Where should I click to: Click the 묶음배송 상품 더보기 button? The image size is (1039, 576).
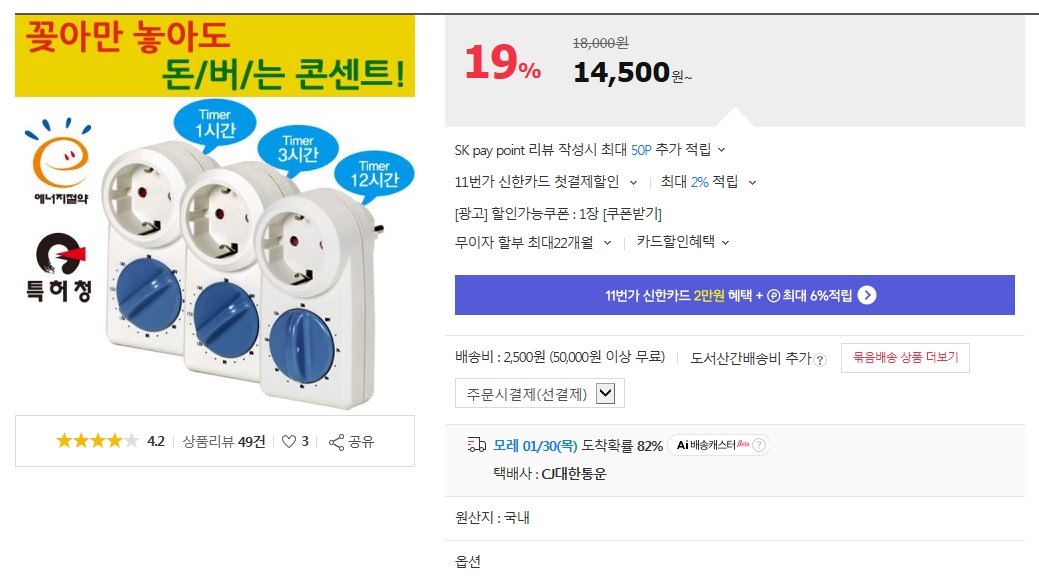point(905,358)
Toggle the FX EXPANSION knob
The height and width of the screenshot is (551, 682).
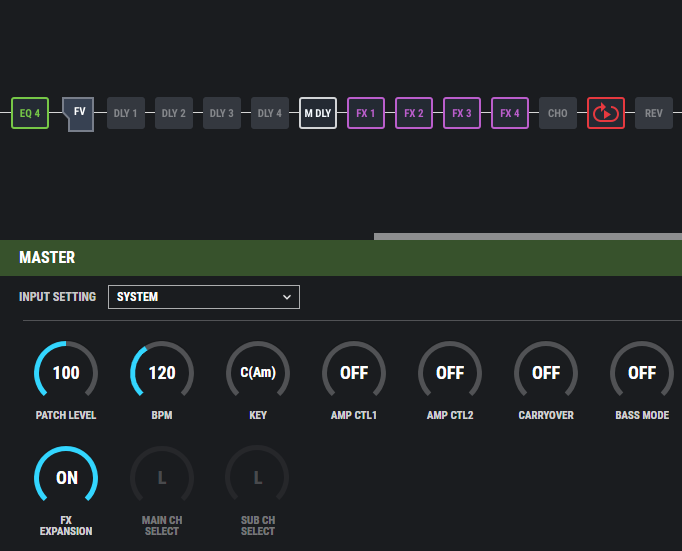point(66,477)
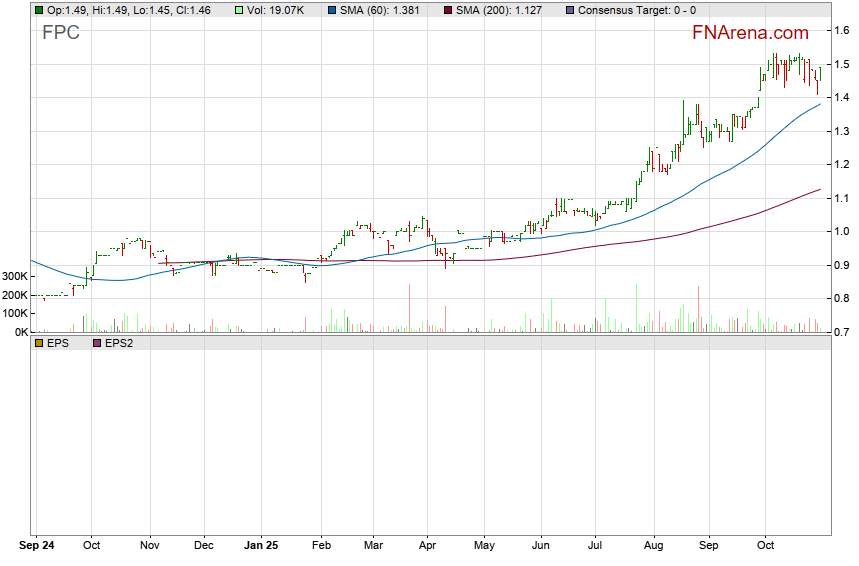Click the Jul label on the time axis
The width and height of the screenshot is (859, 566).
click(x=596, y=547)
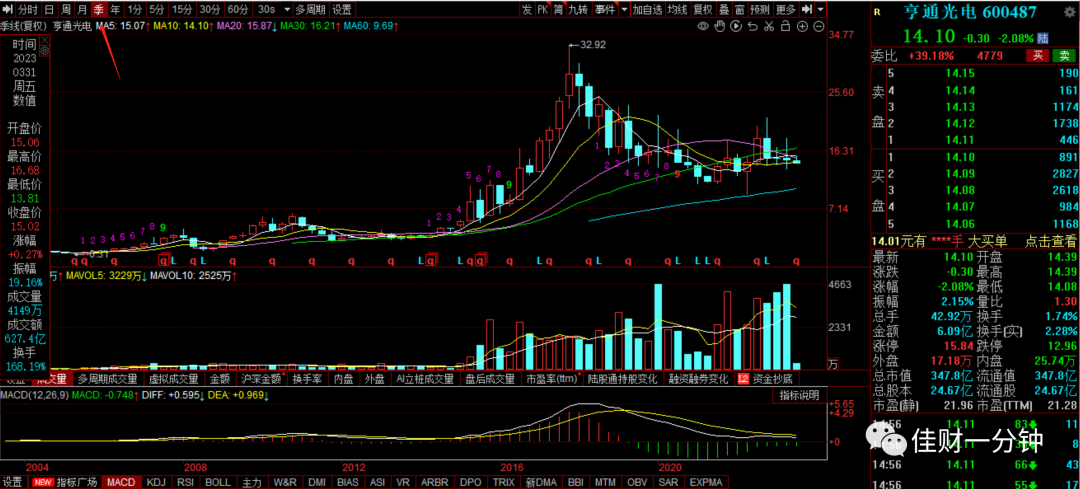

--

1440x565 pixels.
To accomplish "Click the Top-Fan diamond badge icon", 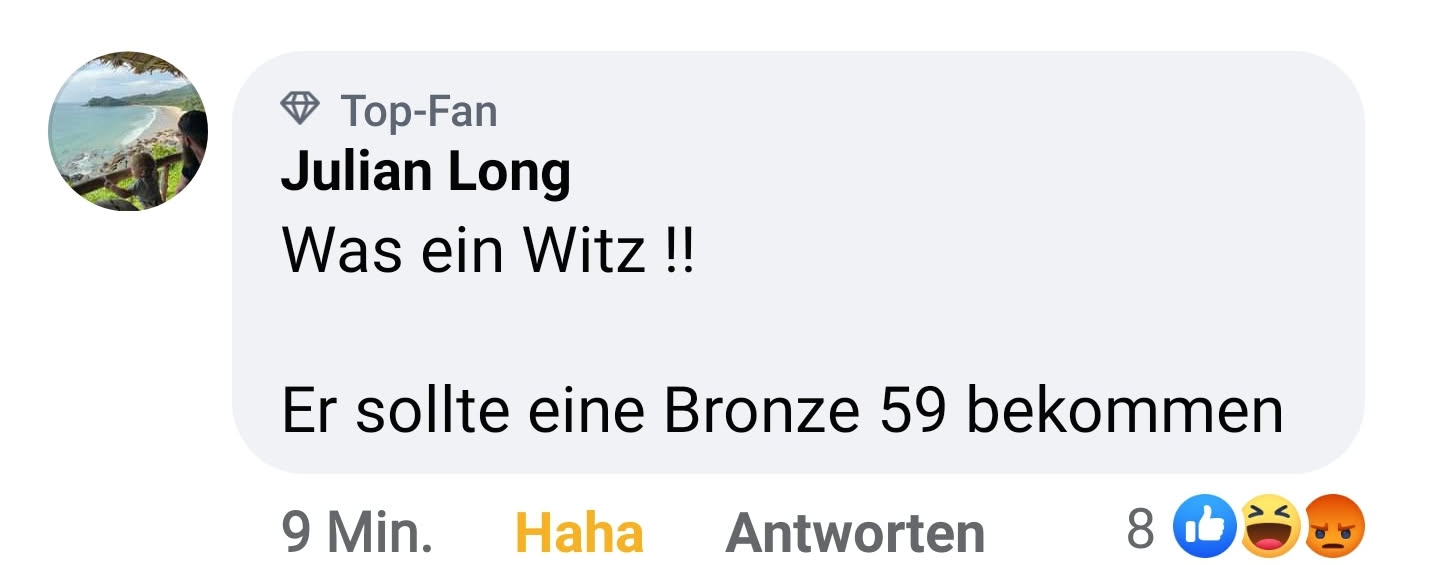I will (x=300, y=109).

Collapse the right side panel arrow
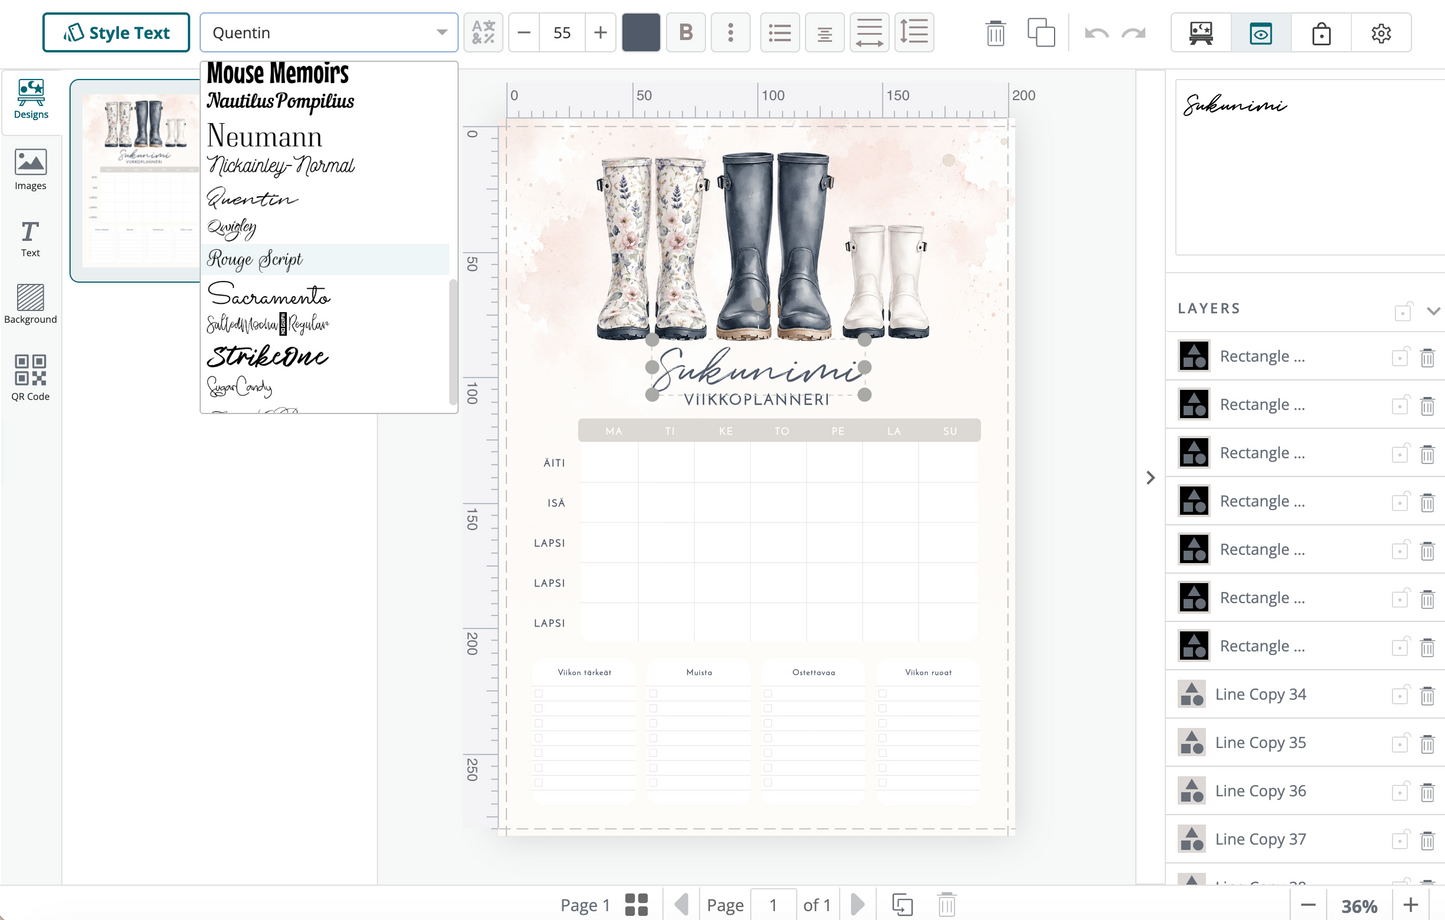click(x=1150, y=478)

* * *

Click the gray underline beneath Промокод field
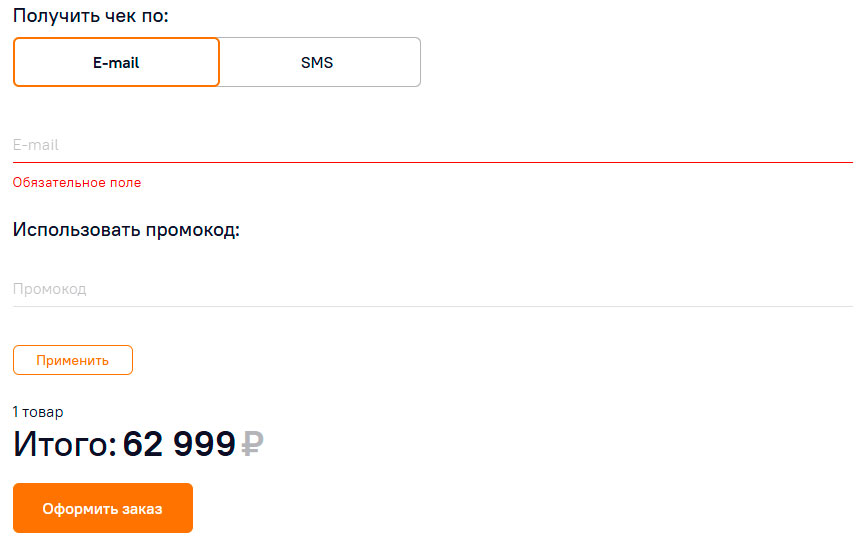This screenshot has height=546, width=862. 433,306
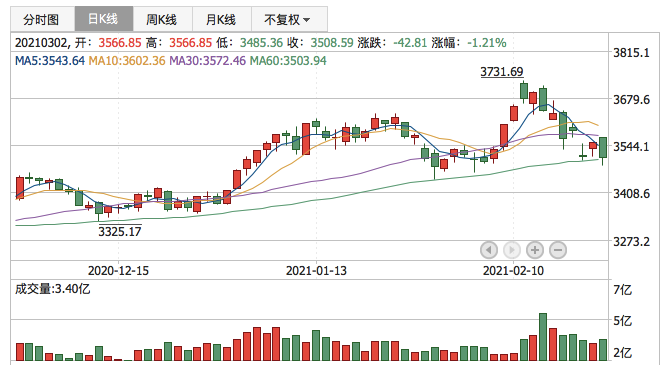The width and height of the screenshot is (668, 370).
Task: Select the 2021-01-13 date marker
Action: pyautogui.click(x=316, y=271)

DIRECTIONS =
Using the material above, transcribe exactly the lines from the one holding "Where should I" to the one holding "Toggle the FX EXPANSION knob", both ends kept. Do not carry over any pictures.

ANSWER SPACE =
Where should I click to: Click the 묶음배송 상품 더보기 button? The image size is (1039, 576).
point(905,358)
Toggle the FX EXPANSION knob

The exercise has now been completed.